#### SOURCE DATA
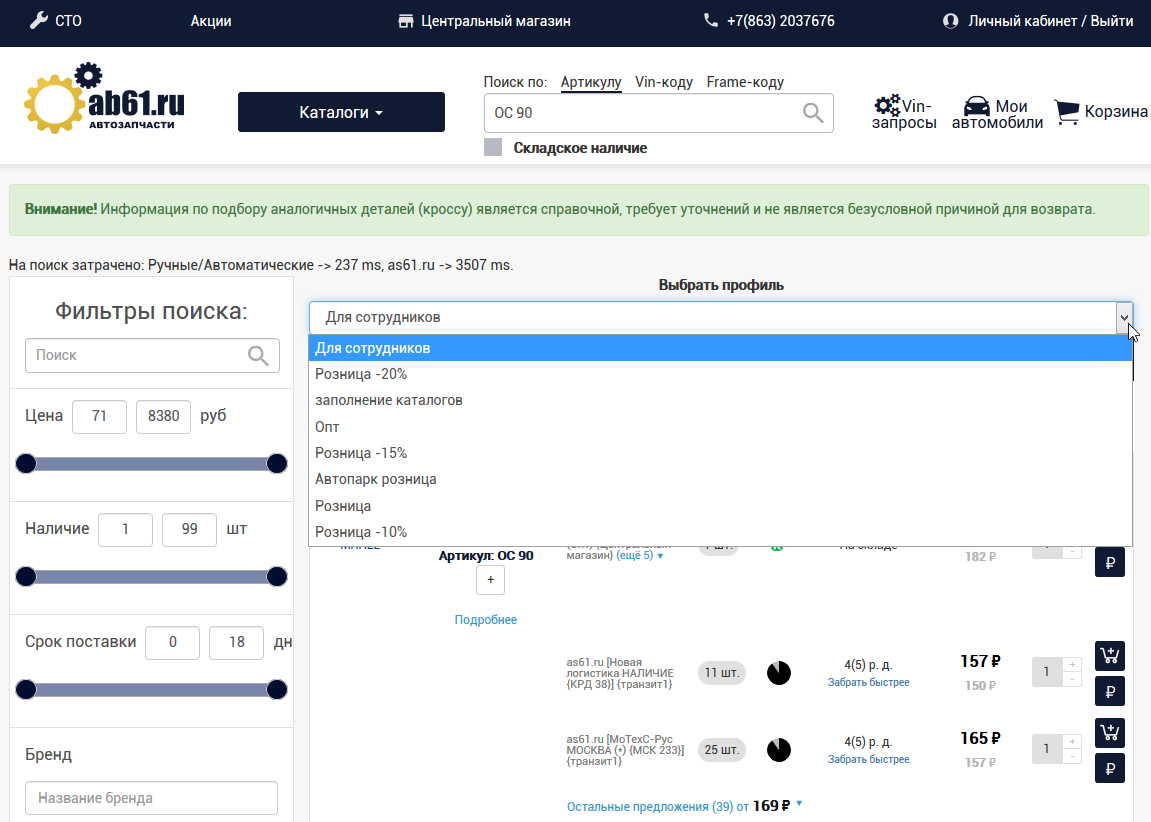Viewport: 1151px width, 822px height.
Task: Click the Подробнее link
Action: 486,620
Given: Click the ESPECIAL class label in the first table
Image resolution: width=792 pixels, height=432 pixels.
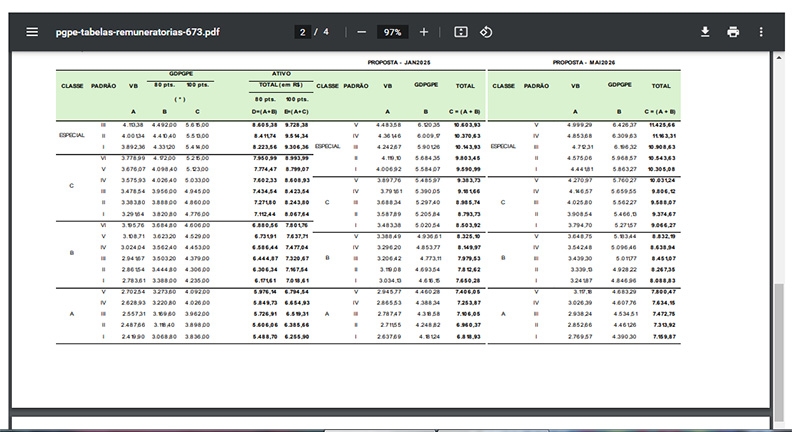Looking at the screenshot, I should 73,134.
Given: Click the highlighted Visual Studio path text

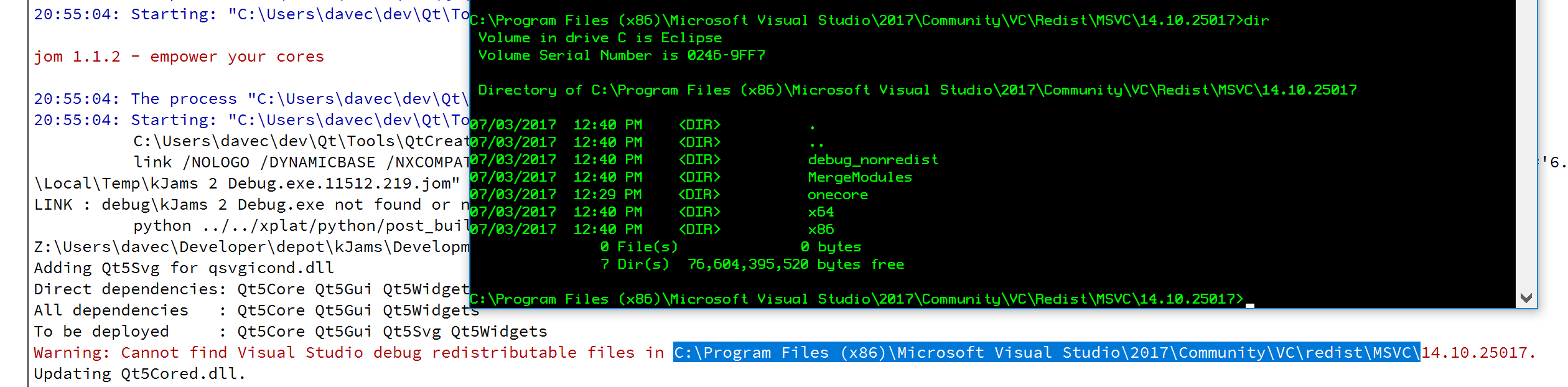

#### WORK INSTRUCTION
Starting with the line that contains "Given: Click the ESPECIAL", print every line through the end of the data exactly as written; omit all pictures and add nothing else.

#### COMPLETED TASK
Given: Click the ESPECIAL class label in the first table
Image resolution: width=792 pixels, height=432 pixels.
Looking at the screenshot, I should 73,134.
Given: Click the highlighted Visual Studio path text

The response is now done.